Begin Source text

2. I’m not your maid. My kids make less mess in restaurants than some adults! People! Where were you raised!?

3. No. You don’t get to change your order ten minutes after you made it. Suck it up.

4. If you were the dumbass that changed your order ten minutes after your table’s order went in don’t be surprised when they get food and you don’t!

5. No I don’t have any control over the a/c.

6. Or the heat.

7. Or the muzac.

8. We have one kind of tea in the South. Sweet. If you want it some other way you have to tell me.

9. Sure I can change that hundred. Right after I track down a manager that’s acting like a chicken with his head cut off. That might take a few minutes.

10. No, dude. Your card really was declined. I wouldn’t joke. Trust me.

11, 12, and 13. Tip structure.

you get your order, drinks, food, and don’t need much else–15%

you get your order, drinks, food, and refills–20%

you run my fucking ass off–25%+

If you’re one of those people who runs your waitress ragged and you aren’t tipping a minimum of 20%, you’re just wrong. If I have 5 tables and you’re getting 90% of my attention and you don’t tip exceptionally well, you are just wrong!

End Source text
Begin Supplied records

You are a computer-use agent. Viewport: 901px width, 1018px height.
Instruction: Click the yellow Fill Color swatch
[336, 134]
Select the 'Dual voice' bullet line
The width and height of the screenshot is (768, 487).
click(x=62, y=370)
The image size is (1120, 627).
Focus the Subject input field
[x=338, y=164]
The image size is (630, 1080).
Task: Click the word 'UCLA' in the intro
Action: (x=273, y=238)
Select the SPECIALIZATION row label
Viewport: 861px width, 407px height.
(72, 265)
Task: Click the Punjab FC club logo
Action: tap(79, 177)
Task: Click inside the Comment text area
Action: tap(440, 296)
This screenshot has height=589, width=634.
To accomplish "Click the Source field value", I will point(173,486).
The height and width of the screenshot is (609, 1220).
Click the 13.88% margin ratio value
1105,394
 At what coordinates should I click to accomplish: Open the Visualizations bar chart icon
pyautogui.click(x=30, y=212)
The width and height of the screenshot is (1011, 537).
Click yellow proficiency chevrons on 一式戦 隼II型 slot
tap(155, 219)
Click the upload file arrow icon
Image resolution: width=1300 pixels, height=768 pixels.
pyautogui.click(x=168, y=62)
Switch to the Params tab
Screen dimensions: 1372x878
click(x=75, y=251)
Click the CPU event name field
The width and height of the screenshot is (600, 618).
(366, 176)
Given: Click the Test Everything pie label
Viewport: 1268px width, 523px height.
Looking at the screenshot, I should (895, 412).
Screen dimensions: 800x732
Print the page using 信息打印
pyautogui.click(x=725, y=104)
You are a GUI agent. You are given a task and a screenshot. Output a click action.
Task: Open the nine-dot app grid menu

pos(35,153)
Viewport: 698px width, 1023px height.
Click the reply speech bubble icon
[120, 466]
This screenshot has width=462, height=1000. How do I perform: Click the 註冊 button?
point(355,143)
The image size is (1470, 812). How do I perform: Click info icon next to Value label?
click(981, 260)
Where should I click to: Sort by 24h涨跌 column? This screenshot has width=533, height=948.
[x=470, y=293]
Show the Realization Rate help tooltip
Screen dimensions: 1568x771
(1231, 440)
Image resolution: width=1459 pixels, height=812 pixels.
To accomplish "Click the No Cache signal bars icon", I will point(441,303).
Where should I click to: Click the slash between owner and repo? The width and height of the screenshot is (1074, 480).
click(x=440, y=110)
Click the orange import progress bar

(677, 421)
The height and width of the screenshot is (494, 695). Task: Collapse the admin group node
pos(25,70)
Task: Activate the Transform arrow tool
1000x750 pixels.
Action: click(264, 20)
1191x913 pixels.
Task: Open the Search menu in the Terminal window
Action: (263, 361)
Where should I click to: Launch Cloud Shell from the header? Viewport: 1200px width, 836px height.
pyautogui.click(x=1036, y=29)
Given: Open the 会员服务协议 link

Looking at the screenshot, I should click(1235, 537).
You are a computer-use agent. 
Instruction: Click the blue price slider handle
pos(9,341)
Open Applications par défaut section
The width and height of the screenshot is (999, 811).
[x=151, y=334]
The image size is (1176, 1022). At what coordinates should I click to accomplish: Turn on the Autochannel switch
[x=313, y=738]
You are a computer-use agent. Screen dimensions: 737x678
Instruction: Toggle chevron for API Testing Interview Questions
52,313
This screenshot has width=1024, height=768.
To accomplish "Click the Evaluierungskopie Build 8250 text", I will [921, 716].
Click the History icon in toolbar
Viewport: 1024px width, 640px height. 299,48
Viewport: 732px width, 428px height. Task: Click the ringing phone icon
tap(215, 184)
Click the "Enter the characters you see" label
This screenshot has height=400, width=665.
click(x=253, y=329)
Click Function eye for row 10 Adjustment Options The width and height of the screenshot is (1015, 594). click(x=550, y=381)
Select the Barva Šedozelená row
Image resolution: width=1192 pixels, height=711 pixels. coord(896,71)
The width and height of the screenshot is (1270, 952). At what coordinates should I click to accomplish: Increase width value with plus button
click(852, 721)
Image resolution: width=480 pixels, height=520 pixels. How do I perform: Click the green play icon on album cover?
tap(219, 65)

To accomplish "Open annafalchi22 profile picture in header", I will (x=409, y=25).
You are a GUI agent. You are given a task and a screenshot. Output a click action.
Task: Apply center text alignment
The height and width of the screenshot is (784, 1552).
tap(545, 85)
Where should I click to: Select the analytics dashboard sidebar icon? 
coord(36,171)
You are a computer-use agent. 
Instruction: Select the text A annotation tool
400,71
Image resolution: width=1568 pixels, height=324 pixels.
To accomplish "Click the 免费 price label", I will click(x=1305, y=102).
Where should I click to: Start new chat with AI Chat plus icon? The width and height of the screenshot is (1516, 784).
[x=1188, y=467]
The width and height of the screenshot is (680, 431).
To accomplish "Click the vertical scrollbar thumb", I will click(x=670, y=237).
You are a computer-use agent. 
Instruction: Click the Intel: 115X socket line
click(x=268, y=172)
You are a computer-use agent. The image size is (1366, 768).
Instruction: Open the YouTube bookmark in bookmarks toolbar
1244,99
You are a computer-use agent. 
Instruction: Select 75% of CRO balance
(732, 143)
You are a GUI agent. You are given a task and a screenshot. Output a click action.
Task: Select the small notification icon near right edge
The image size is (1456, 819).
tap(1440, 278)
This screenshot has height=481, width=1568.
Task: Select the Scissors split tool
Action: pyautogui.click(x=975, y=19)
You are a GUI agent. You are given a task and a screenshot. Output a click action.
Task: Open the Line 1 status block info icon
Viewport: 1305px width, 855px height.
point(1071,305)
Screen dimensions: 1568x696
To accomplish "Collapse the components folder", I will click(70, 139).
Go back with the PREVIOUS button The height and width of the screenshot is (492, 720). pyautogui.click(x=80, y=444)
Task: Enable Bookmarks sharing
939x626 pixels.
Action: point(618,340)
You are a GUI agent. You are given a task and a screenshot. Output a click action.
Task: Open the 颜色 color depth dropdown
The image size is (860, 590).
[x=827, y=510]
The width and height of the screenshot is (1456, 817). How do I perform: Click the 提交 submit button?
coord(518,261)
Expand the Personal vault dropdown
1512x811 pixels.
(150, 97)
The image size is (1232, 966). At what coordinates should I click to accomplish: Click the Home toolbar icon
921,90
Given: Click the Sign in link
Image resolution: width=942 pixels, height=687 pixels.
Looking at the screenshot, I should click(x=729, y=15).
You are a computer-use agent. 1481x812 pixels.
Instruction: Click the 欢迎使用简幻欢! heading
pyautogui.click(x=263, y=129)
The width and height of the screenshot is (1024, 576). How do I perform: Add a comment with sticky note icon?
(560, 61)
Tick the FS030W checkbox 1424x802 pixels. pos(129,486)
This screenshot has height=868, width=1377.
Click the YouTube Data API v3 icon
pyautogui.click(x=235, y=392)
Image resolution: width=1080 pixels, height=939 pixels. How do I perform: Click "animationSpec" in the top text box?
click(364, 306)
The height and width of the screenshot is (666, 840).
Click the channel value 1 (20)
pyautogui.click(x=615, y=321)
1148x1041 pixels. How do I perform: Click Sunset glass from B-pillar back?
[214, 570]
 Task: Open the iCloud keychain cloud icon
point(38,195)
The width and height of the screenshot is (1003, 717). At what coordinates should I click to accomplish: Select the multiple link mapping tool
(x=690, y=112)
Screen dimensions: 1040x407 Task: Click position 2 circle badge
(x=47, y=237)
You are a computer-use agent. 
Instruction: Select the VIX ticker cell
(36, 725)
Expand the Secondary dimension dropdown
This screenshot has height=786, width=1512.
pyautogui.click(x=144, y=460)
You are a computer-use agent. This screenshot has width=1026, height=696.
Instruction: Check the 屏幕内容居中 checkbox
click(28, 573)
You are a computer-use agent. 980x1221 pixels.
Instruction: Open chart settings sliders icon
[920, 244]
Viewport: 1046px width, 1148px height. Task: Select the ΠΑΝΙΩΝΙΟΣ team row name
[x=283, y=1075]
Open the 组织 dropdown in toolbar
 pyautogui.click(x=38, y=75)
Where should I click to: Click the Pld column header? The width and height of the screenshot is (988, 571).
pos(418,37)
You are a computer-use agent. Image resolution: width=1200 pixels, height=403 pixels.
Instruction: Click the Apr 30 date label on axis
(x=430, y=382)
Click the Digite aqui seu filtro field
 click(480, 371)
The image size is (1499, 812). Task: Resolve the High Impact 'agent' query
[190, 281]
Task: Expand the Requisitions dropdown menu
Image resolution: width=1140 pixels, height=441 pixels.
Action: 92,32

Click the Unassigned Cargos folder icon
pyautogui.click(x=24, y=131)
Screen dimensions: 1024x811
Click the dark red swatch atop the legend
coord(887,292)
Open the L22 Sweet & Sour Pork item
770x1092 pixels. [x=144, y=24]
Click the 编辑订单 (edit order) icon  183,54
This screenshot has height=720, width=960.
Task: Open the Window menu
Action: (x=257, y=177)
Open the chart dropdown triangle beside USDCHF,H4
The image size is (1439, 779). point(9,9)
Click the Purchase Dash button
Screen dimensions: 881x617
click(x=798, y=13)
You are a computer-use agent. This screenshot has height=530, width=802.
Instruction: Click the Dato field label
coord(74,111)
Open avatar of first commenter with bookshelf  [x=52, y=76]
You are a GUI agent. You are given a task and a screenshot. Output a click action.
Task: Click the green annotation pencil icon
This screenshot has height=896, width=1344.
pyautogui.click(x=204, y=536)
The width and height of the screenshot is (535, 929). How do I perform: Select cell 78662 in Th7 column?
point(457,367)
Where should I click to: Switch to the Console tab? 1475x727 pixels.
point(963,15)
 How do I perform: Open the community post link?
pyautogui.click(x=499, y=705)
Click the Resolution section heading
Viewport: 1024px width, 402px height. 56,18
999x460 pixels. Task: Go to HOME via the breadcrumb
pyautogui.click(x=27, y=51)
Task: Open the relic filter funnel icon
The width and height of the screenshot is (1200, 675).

End Supplied records

• [What this exercise asks]
A - In the restaurant server's list of complaints, what tip is suggested for customers who get their order, drinks, food, and refills?
B - Go on with the restaurant server's list of complaints from the point where it stops.

• [Expected answers]
A - 20%

B -
Did I mention day jobs suck??

**We now return you to your regularly scheduled writers blog**

10 Responses to “Jobs from hell–13 things guaranteed to piss your waitress off”

  1. Ericka Scott Says:
    October 18th, 2007 at 10:49 am

    Sorry about your day job…my “other” daughter is a waitress at a local Italian restaurant…so I can commiserate!

  2. Paige Tyler Says:
    October 18th, 2007 at 11:07 am

    Ugh! I can imagine!

    *hugs*
    Paige

    My TT is at http://paigetylertheauthor.blogspot.com/

  3. Melissa Blue Says:
    October 18th, 2007 at 11:25 am

    You get major hugs, because I know I’d be fired at the second day.

    I’d like to guess blog about my day job. I work at a drug rehab center and sadly it’s not always the clients that drives me nutty.

  4. Lyric James Says:
    October 18th, 2007 at 11:25 am

    Ummmmm……judging by this post, you’ve had some suck face days at the “day job.” :-( Sorry about that.

  5. Tara Says:
    October 18th, 2007 at 2:14 pm

    Damn!!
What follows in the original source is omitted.